*Extracted information*
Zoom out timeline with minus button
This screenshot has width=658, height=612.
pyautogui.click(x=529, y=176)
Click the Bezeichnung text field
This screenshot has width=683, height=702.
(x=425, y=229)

*Instruction*
Reproduce every line of the listing above verbatim, in its original order.

*Result for this exercise*
Zoom out timeline with minus button
This screenshot has width=658, height=612.
pyautogui.click(x=529, y=176)
Click the Bezeichnung text field
This screenshot has width=683, height=702.
(x=425, y=229)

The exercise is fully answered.